Fig. 3(b) shows the C++ code generated from the pipelined RTL code of the DCT component. The RTL signals implementing the pipeline stages are translated into C++ static variables ( $coef\_pipe[$ ] in the example). As a consequence, for returning the first results, the C++ function implementing the DCT module must be invoked as many time as the number of pipeline stages (see Fig. 3(c)). Then, after such a kind of *functional latency*, each function invocation returns one result.

#### 2.1 The static scheduling in the C++ code

The RTL-to-C++ abstraction consists of mapping each synchronous process ps of the RTL model  $M_{RTL}$  into a C++ function fs of the C++ model  $M_{C++}$ , where each sequential statement of the process is mapped into a C++ statement. The translation of RTL statements into C++ statements is merely syntactic and the order of statements in the RTL process is preserved in the C++ function.

In the same way, each asynchronous process or global statement (i.e., statement outside synchronous processes) of  $M_{RTL}$  is mapped into a C++ function fa of  $M_{C++}$ .

Then, RTL signals are mapped into C++ variables, by preserving the corresponding data width and type. In certain specific cases, as explained in Section 2.2, signals are mapped into *static* variables to preserve the IP semantics. For the sake of clarity and without loss of generality, we do not dwell on other hardware description language declarations (e.g., variables, constants, subprograms, etc.) for which the RTL semantics is easily mappable into the C++ semantics.

Data types used at RTL, which are bit-accurate and implement the multi-value logic, are maintained in the generated C++ implementation. Different libraries of such bit-accurate data types and corresponding operators are available (e.g., Accellera Systems Initiative [2], Mentor [12], etc.). The proposed approach is independent of the data type library and any of those already existing can be adopted.

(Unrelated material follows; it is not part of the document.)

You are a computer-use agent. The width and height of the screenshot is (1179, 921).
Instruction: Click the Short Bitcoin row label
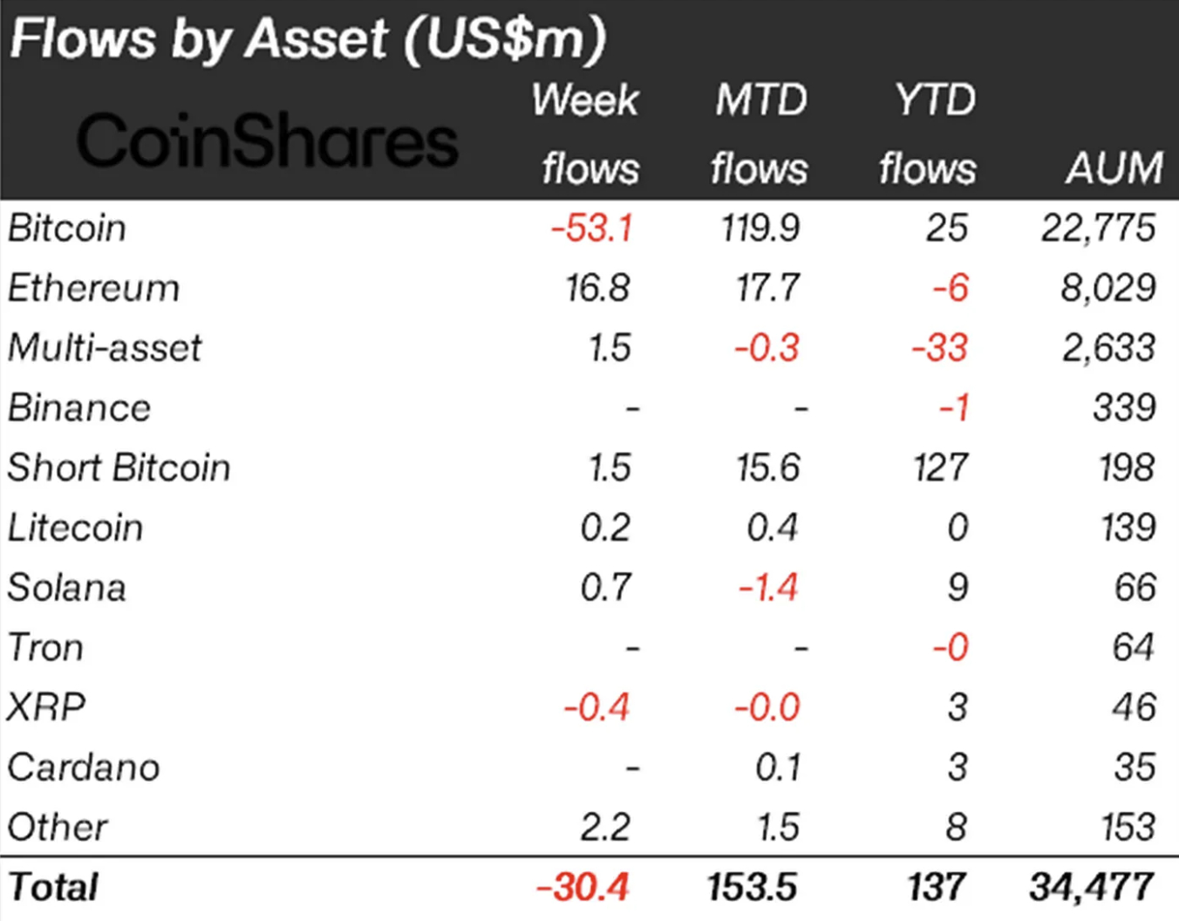click(119, 467)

To preserve the RTL IP semantics, the C++ functions generated from the RTL processes have to be executed in the same *partial* order as the corresponding RTL processes are executed in the RTL model. That is, concurrent processes can execute in a non-deterministic order, while the order between non concurrent processes must be preserved.

To do that, R2C implements a *static scheduling* of functions. At compile time, R2C resolves the order of function calls according to the order of RTL processes in the process communication graph. Consider, for example, the



Figure 4: (a) Process communication graph (PCM) of RLE, (b) the corresponding static scheduling of functions in the C++ code.

*RLE* component of the *JPEG* RTL IP. Fig. 4(a) represents such a component through a graph, each process being a vertex and each signal being an oriented edge. The graph, which is automatically extracted from the RTL description, represents the synchronization and communication net among processes. The *RLE* component consists of four synchronous processes  $(ps_0-ps_3)$ , three asynchronous processes  $(pa_0-pa_2)$ , two input ports (s3, s4), two output ports (dout1, dout2), and seven internal signals (rlesig1-rlesig9).

The generated functions are firstly grouped into synchronous and asynchronous blocks, according to their distance (in clock cycles of latency) from the input ports. The idea is that the functions are invoked by alternating a group of synchronous to a group of asynchronous functions, according to the block distance from the inputs. Fig. 4(b) shows, for example, an overview of the generated C++ code (and in particular the order of the function calls) generated from the RTL model of Fig. 4(a). Notice that the outputs of the RTL model have different latencies, since the PCM has a n-iteration loop on the data flow. This implies rle() to be called multiple times for generating the first result on *dout2* and a static variable to implement the memory element for rlesig7, as explained in the next section.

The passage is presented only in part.